Gemi meselesine çok kızmış, haksızlık yaptığımı düşünmüştün ama işin hakikati şöyleydi: Gemi denizde çalışan kendi halinde yoksul denizcilere aitti. Az ilerde de sağlam gemileri ele geçirerek yağmalayan bir kral vardı. Eğer bu sağlam gemiyi görürlerse, sahiplerini öldürecek, gemiye ve mala el koyacaklardı.
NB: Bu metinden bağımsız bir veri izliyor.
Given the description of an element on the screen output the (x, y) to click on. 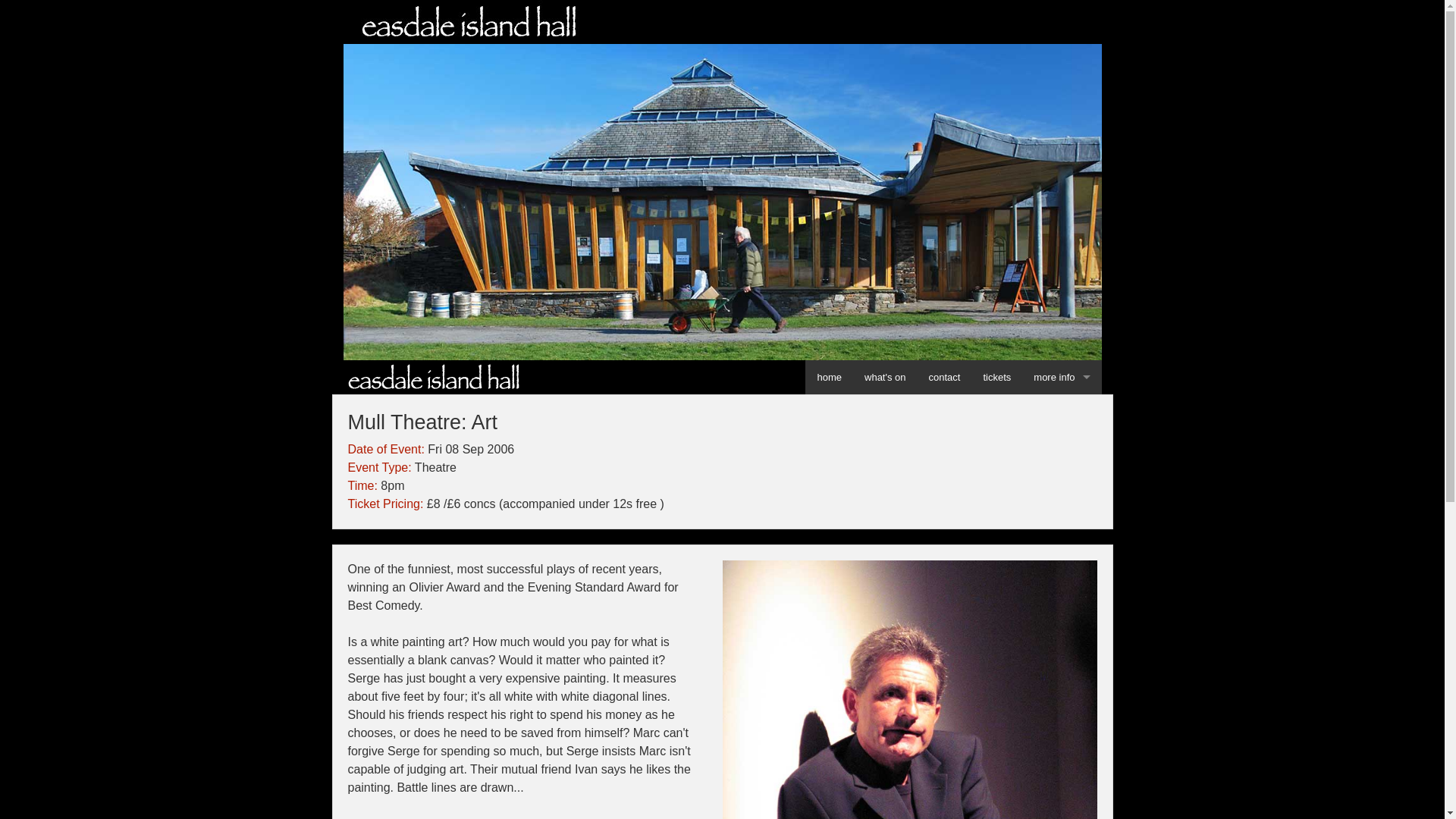
more info (1061, 376)
photo gallery (1061, 547)
contact (944, 376)
hall facilities (1061, 513)
background (1061, 581)
home (829, 376)
how to find us (1061, 410)
what's on (885, 376)
hall diary (1061, 479)
tickets (996, 376)
Given the description of an element on the screen output the (x, y) to click on. 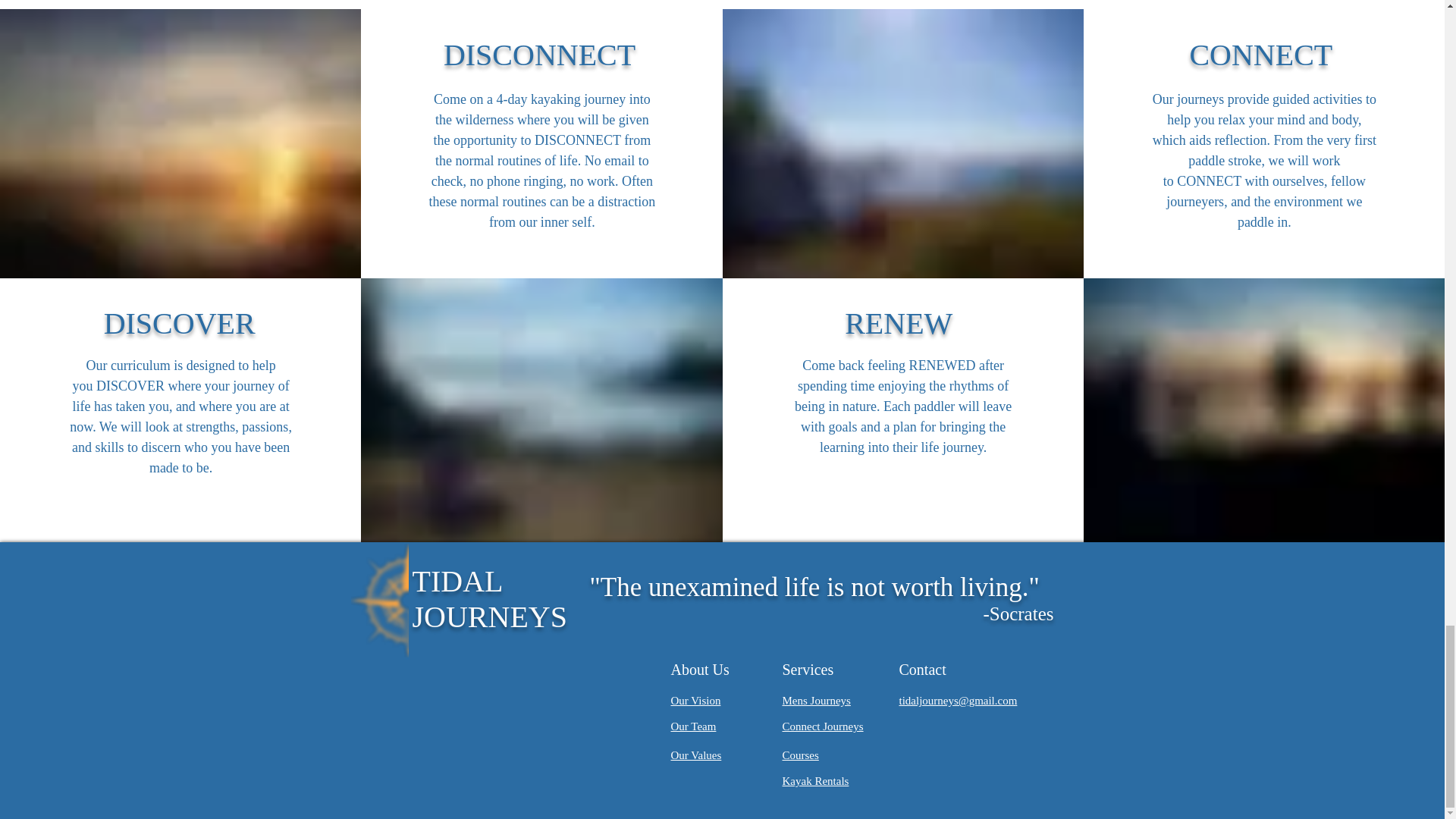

O sevimli çocuğa gelince, o da şimdi şirin olmakla beraber ilerde büyük kötülüklere sebep olacaktı. Anası babası inanmış kimseler iken, bu çocuk büyüyünce ana-babasını azdırıp yoldan çıkaracaktı. Bu çocuğun canı günaha girmeden Hakk’a kavuşurken, ana babasının imanı da muhafaza oldu. Allah’ın ilerde kendilerine hayırlı bir evlat vereceğine inanıyor ve dua ediyorum.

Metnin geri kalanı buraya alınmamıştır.